As if that wasn't excitement enough, there was also pineapple mint! Lavender mint! Moroccan mint! African blue basil! Plus - can you believe it - tangerine sage and blackcurrant sage. It was almost as if someone had been given two hats, one with the names of herbs in and the other with the names of fruit in, and they'd just pulled one from each at random and written it on a sign to put on the plants. If only I hadn't had to trek back to Cambridge on the train, I'd have bought one of every plant. I can only begin to imagine the culinary possibilities of herbs that smell and taste like fruit. Lemon verbena is one that I really want to experiment with; it reminds me a little of lemon thyme, with that gorgeous, slightly astringent citrus aroma. I imagine it would be incredible in an ice cream.

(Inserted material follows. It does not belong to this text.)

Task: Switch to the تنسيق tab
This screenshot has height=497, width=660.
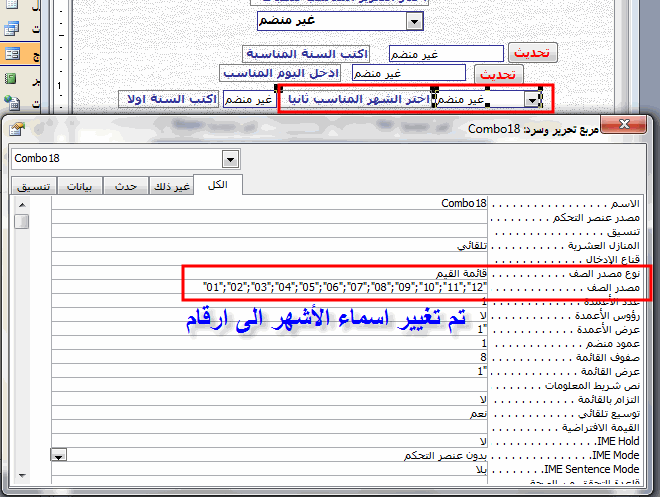Action: 34,186
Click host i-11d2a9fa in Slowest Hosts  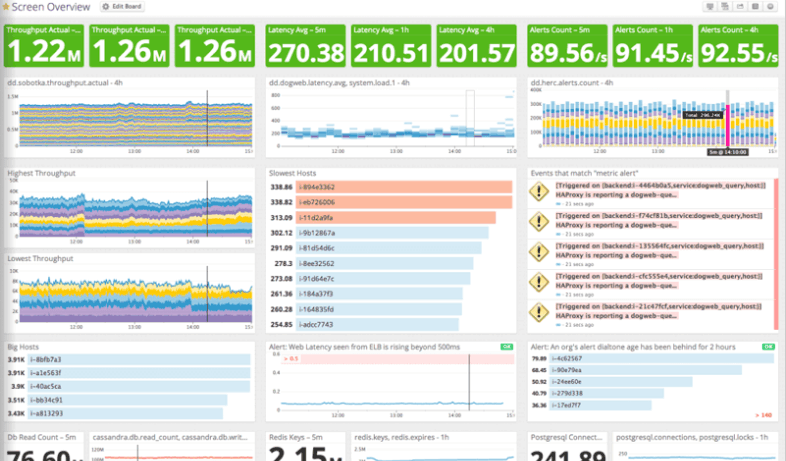pos(320,217)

Finally, sated with various red meats and frozen dairy, we headed to the Rémy Martin Signature Lounge. Here we were treated to a glass of Coeur de Cognac. Rémy Martin are the world leader in fine champagne cognacs, and the Coeur de Cognac is a blend of eaux-de-vie pressed from grapes grown in Grande and Petite Champagne. The eaux-de-vie are slowly distilled before being aged, to produce a fruity cognac with an apricot flavour. Keen to dispel the illusion that cognac is the preserve of old men clad in slippers and smoking cigars, Rémy Martin are offering Coeur de Cognac as an alternative to dessert wine.

In order to experience this, we were offered the cognac over ice alongside a 'petite delice' created by Rémy Martin's executive chef. This comprised a blackcurrant marshmallow, a square of raspberry jelly, and a delicious pistachio biscuit. 

It was a momentous occasion: the loss of my marshmallow virginity. Yes, I know. I've never eaten a marshmallow. Here's another bombshell: I only tried ketchup for the first time three weeks ago. Off you go now, tutting about how crazy I am, wondering why on earth you read my recipes because I'm clearly not qualified to tell you what to eat if I've never tried one of the staple foodstuffs of our civilisation. It's somewhat amusing to my boyfriend, who understands my aversion to certain foods because they are not "real". It's the reason I don't like fizzy drinks, sweets, or anything remotely processed. Unless you can dig it out of the ground or kill it, treat it with a couple of basic processes and then serve it, I won't eat it. Marshmallows are not real. I don't really understand them. However, I made an exception for this marshmallow as it was designed by a top chef, and was also flavoured with blackcurrants. I like blackcurrants. They are real.

The reason the cognac is served over ice, we were told, is to take away some of the harsh heat of the alcohol, to avoid that burning feeling in the throat as you swallow it. It also releases some of the essential oils in the cognac to maximise its flavour (you could see them swirling about in the glass, like a heat haze on a road in summer).

I'm no expert on liqueurs of any sort, let along cognac, but I did enjoy the pairing of the drink with the 'petite delice'. Had I sampled it on its own, I think I would have found it too strong and overpowering, as I rarely drink and am definitely unaccustomed to anything stronger than wine. However, with something quite sugary to take the edge off, it was quite palatable. I also liked the idea of serving it over ice to remove that burning feeling which, unaccustomed to such things, I tend to find rather unpleasant. It had a lovely aromatic, fruity flavour and a beautiful rich amber colour. I could see the Coeur de Cognac working alongside some sort of dessert, perhaps on an occasion where your average dessert wine would prove too sweet. It certainly opened my eyes to the possibility of pairing stronger alcohol with confectionary, though I think I'd need a few more tasting sessions before I became quite accustomed to the strength of the stuff.

I had a great day. Thanks to Rémy Martin and Joanne from House PR for inviting me to the festival.